G-20'de ne umduk, ne bulduk, ne gördük?

Alaattin AKTAŞ
Alaattin AKTAŞ EKO ANALİZ [email protected]

Tüm dünyanın gözü kulağı Antalya'da ve Türkiye'de olacak, bu Türkiye'nin tanıtımına büyük katkı sağlayacaktı. Umudumuz, beklentimiz buydu. Ama Paris katliamı, G-20'yi gölgeledi. Tüm dikkatler Paris'e, bu insanlık dışı katliama kaydı haliyle. Aslında kimse umursamadı bile Antalya'yı, G-20'yi. Hem yapılan bir ekonomi zirvesiydi yalnızca. Hangi yıl bu tür zirveler çok önemseniyordu ki bu yıl farklı olacaktı.  
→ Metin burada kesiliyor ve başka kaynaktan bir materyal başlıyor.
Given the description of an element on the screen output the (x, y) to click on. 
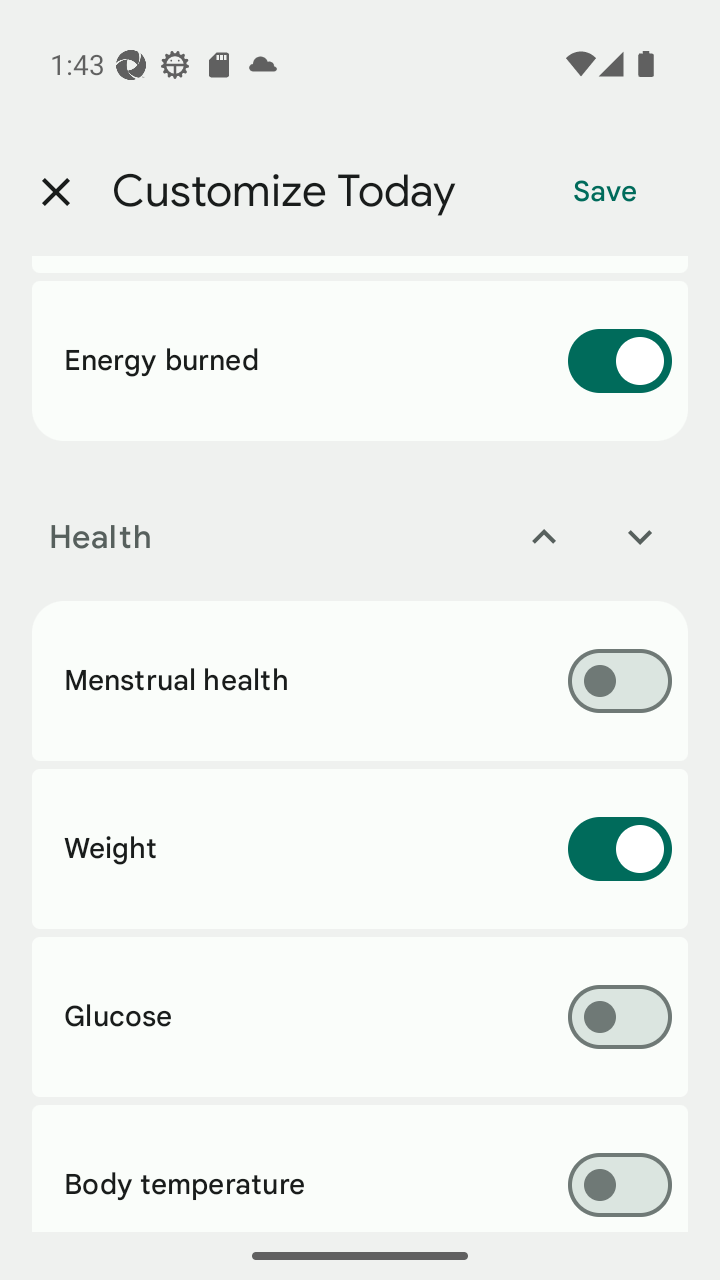
Close (55, 191)
Save (605, 191)
Energy burned (359, 361)
Move Health up (543, 536)
Move Health down (639, 536)
Menstrual health (359, 681)
Weight (359, 849)
Glucose (359, 1016)
Body temperature (359, 1167)
Given the description of an element on the screen output the (x, y) to click on. 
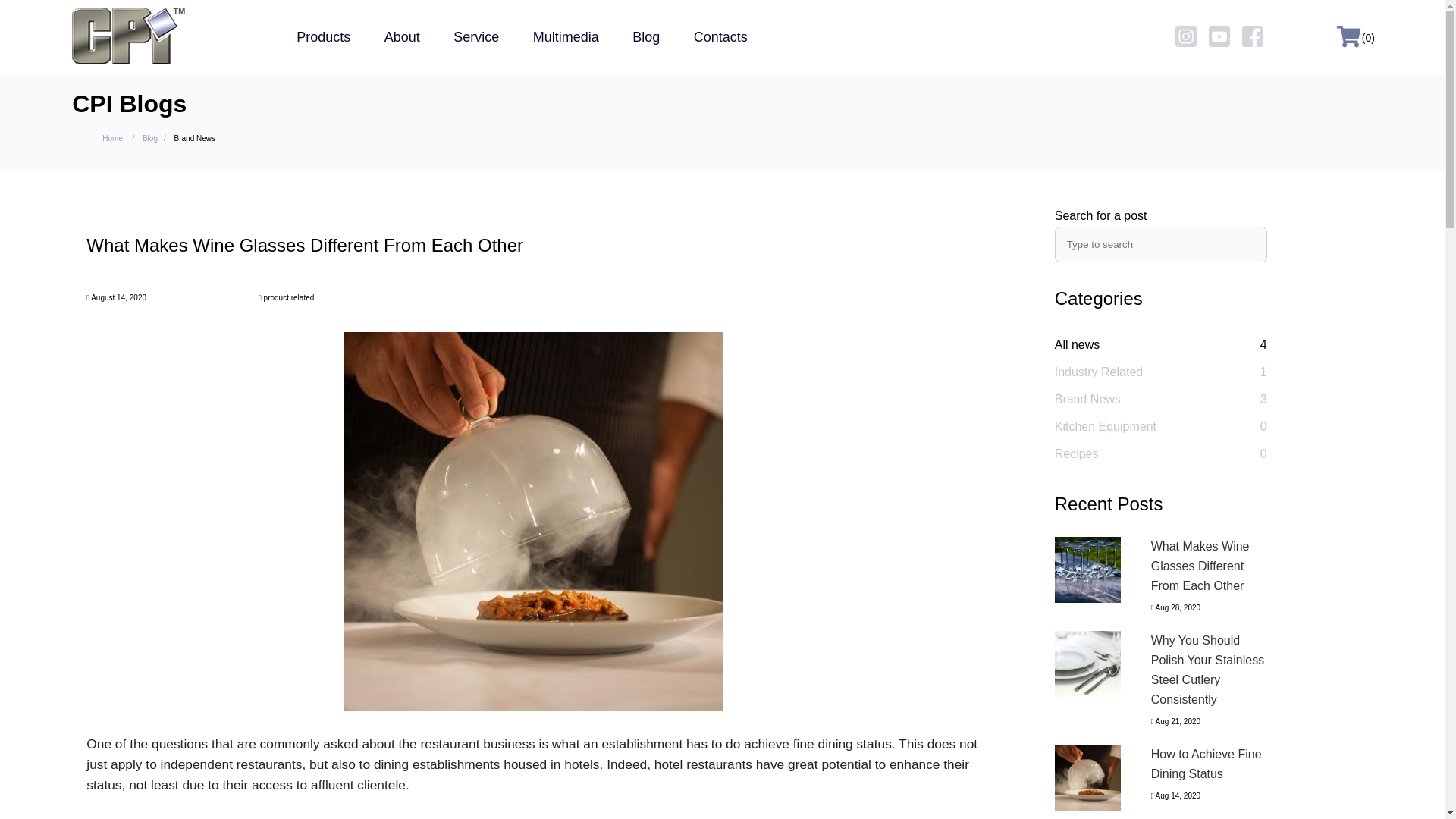
What Makes Wine Glasses Different From Each Other (1087, 569)
Contacts (721, 37)
Blog (645, 37)
Multimedia (565, 37)
Home (111, 138)
About (402, 37)
Service (475, 37)
Products (323, 37)
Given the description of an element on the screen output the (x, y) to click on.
Dünya liderleri toplanmıştı; güvenlik önlemleri şöyleydi, böyleydi; yemekte nasıl da güzel servis yapılmıştı liderlere; Erdoğan Obama'nın yanağını mı okşamıştı yoksa, yok yok, o durum fotoğraftaki açıdan kaynaklanmıştı; Obama yine hangisine bindiği belli olmayan iki otomobille ayrılmıştı alandan; Suudi Kralı nasıl da şatafatlı bir otelde kalmıştı, kaç lüks araç kiralanmıştı; falan filan...
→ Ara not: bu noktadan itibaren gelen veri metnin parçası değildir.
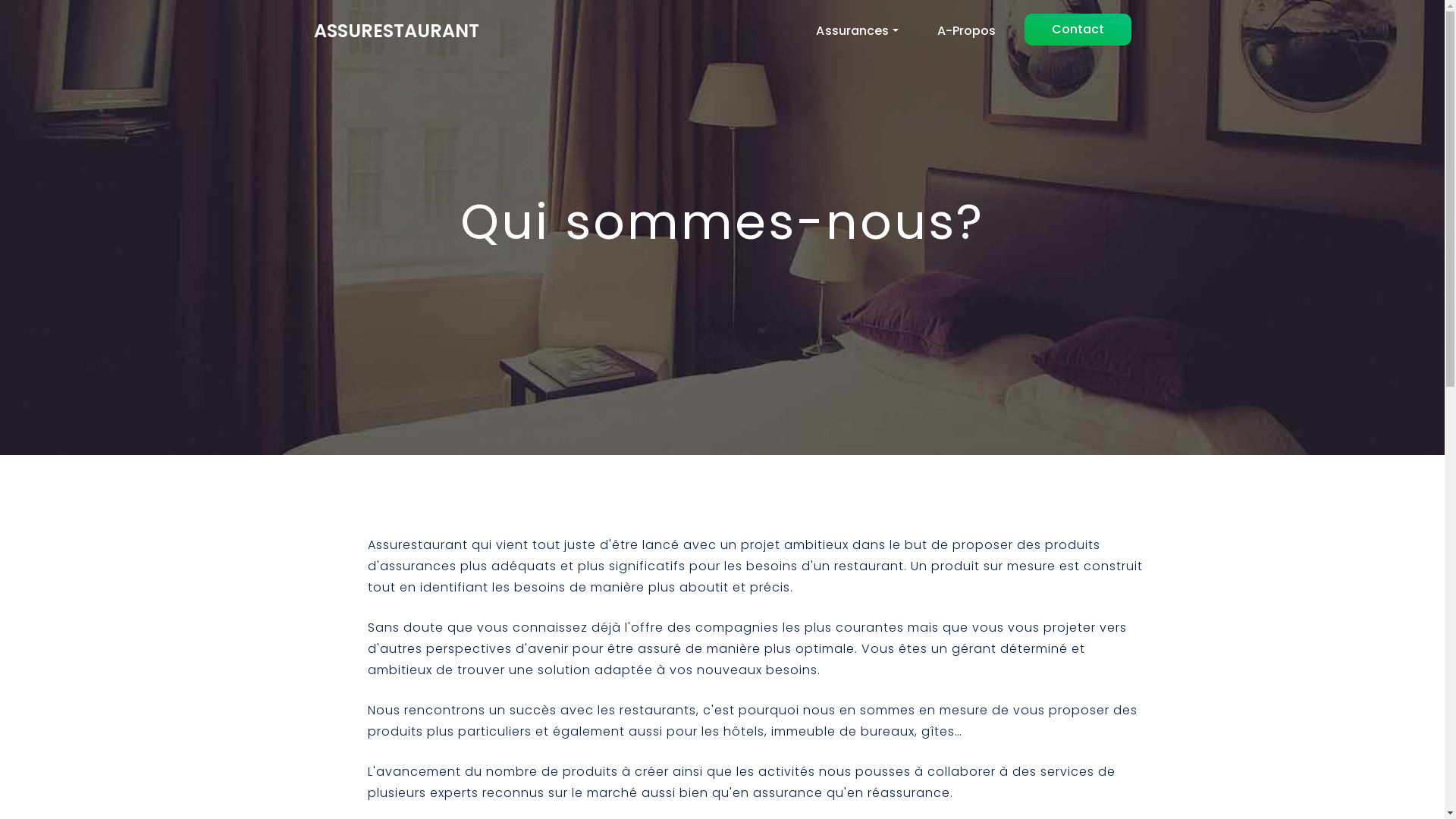
Contact Element type: text (1076, 29)
Assurances Element type: text (856, 30)
A-Propos Element type: text (966, 30)
ASSURESTAURANT Element type: text (396, 30)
Peki ne konuşuldu zirvede, ne kararlar alındı ya da alınan bu kararların uygulanması nasıl olacak... 

Geçiniz; bunların ne önemi var ki, önemli olan zirve toplandı mı, toplandı; magazin sayılabilecek haberler çıktı mı, çıktı; görüntüler oluştu mu, oluştu.

Hem gelin çok da abartmayalım şu G-20 zirvelerini. 2014 yılındaki zirve hangi ülkede ve hangi şehirde toplanmıştı hatırlayanınız var mı? Ya da, 2016 zirvesi hangi ülkenin hangi şehrinde toplanacağını kaçımız biliyoruz? 

G-20 zirvelerinde zaten bağlayıcı bir karar alınmıyor, temenni kararlarıyla yetiniliyor. Dünya liderleri yılda bir kez bir araya geliyor ve görüş alış verişinde bulunuyor; hepsi bu aslında.

Biz bu yılki zirveden ülke tanıtımına büyük katkı bekledik. Sanki geçen yılki zirve, o ülkeye ve kente büyük katkı sağlamış gibi. Hatırlatalım, 2014 zirvesi Avustralya'nın Brisbane kentinde yapılmıştı. 2016 zirvesi de Çin'in Hangzhou kentinde gerçekleştirilecek. 

Gördüğümüz ise çok başka

G-20 zirvesinden uluslararası alanda çok şey beklendiği zaten yoktu. Ama biz, önümüzdeki dönemde ekonomi politikasının nasıl şekilleneceğine ilişkin bir dizi iz görme olanağına sahip olduk. 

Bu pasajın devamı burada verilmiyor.